Não há transparência no processo sucessório chinês. Se é típico dos regimes comunistas disputar o poder através de golpes, alianças espúrias, complôs e assassinatos, mais ainda na China, onde a coluna vertebral do poder não está no Partido Comunista (PCC), e sim no Exército. Deng não era secretário geral do PCC, mas era chefe do Comitê Militar.
O prestígio militar na China não foi obra comunista.
Imperadores e senhores feudais (mandarins) eram chefes militares. Mao Tsetung, líder da revolução de outubro de 1949, prosseguiu a tradição. Todo o alto escalão da era maoísta, incluindo Deng, participou, em 1934, da Grande Marcha de 9.600 km liderada por Mao. A própria Marcha refletiu uma concepção militarista da revolução, com a qual Mao ganhou os camponeses para sua causa.
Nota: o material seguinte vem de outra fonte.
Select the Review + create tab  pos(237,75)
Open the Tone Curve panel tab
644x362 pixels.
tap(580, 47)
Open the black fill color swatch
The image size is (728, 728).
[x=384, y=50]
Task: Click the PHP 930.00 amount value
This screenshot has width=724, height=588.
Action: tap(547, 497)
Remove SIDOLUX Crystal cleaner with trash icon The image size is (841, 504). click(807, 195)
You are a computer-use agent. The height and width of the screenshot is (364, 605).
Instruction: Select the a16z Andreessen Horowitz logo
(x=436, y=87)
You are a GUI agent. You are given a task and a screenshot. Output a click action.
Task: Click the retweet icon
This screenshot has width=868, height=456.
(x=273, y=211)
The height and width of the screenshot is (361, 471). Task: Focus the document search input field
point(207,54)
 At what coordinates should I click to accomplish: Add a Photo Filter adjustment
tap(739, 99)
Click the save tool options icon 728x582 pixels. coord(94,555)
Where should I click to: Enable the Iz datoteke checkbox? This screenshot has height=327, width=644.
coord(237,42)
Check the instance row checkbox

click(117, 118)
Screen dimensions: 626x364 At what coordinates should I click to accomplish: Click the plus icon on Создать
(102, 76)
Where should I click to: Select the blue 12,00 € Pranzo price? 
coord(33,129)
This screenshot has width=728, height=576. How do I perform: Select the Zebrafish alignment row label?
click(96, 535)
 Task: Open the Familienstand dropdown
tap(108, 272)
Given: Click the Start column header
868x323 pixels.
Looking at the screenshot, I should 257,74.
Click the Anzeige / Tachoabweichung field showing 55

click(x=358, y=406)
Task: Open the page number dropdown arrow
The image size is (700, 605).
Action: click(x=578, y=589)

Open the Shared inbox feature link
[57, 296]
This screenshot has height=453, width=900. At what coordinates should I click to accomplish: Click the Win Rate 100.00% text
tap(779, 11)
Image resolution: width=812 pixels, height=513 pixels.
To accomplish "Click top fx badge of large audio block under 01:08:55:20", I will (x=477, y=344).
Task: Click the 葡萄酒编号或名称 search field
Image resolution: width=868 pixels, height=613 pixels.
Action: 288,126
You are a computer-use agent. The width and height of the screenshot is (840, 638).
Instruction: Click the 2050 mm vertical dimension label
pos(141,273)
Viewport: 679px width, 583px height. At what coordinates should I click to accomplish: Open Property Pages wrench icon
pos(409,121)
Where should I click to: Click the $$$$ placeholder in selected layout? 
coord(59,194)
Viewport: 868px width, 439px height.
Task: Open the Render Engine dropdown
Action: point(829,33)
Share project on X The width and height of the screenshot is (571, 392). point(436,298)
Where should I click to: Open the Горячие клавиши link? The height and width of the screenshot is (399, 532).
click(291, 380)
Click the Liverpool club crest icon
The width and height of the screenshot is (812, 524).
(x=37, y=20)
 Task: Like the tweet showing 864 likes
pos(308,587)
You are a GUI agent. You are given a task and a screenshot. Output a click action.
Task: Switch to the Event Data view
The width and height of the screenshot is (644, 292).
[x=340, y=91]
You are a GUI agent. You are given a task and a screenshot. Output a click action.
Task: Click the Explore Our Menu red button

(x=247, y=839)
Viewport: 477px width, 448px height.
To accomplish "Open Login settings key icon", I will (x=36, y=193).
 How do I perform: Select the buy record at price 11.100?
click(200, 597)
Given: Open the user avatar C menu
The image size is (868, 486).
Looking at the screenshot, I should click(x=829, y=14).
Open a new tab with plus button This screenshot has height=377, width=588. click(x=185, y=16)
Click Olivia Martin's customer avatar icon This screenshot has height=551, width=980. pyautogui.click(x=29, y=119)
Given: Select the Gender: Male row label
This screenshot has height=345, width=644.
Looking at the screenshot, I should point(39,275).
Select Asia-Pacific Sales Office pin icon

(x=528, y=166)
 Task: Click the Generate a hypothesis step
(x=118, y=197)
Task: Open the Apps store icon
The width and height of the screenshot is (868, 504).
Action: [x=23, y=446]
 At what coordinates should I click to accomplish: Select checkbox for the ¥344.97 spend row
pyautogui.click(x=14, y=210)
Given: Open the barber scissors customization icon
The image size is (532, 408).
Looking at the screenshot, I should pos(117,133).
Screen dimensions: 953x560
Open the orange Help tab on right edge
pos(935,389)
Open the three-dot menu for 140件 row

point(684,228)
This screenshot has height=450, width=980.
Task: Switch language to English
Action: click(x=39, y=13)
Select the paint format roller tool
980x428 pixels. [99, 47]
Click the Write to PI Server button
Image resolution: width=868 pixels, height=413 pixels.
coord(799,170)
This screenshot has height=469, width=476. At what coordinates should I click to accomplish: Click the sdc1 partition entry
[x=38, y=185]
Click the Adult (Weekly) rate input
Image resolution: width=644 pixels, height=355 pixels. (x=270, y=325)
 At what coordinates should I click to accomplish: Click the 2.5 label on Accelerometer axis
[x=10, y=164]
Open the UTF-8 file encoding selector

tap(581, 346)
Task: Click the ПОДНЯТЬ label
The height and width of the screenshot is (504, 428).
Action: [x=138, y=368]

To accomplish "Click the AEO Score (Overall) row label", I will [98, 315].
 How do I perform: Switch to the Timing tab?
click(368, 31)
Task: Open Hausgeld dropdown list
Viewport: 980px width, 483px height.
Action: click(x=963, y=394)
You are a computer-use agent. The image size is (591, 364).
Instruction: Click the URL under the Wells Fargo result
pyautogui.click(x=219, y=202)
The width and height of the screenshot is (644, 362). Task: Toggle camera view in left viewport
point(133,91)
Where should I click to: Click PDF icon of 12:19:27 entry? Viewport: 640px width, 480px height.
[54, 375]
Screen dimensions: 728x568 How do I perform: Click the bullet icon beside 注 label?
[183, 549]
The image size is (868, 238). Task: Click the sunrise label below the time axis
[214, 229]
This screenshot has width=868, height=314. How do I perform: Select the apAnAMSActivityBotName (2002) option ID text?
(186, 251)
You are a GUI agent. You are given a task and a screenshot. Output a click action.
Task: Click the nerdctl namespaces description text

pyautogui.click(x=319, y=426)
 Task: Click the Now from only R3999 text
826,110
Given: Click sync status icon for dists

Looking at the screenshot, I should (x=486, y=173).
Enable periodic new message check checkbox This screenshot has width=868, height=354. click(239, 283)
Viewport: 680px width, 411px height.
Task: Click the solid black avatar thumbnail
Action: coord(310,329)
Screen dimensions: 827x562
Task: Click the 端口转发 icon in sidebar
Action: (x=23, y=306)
Tática semelhante fora adotada dez anos antes no Brasil, pelo então tenente Luís Carlos Prestes, cuja coluna percorreu 25 mil km.
Deng foi um dos últimos chefes da Grande Marcha. A maioria morreu por velhice ou executada por Mao (como Stalin na URSS, o ditador chinês temia ser deposto por um complô dos antigos aliados).
Deng foi várias vezes ‘’expurgado’’ e ‘’reabilitado’’, demonstrando uma extraordinária capacidade de sobrevivência. Foi o seu prestígio junto aos velhos chefes militares que lhe assegurou o poder após a morte de Mao.
O ‘’pragmático’’ Deng Iníciou a liberalização econômica tão logo assumiu o poder. Criou as Zonas Econômicas Especiais (abertas ao capitalismo) e iniciou reformas estruturais. Teve, também, a ‘’honra’’ de comandar o massacre de 2 mil estudantes que pediam a democracia, em Pequim, em 4 de junho de 1989. Seu sucessor vai encontrar um país explosivo, com índices de pobreza alarmante, desigualdades sociais equiparáveis às existentes no Brasil e uma elite corrupta (a começar da família de Deng). No plano da política externa, enfrentará as pressões americanas para acelerar a ‘’liberalização’’ e endossar a formação de um megabloco no Pacífico sob a liderança de Washington.
A morte de Deng, provavelmente, só será anunciada quando os burocratas chegarem a um acordo sobre o sucessor. Será o momento de fechar os tubos que, eventualmente, mantêm ‘’vivo’’ o velho líder. A alternativa a um acordo na cúpula poderá ser uma sangrenta guerra civil.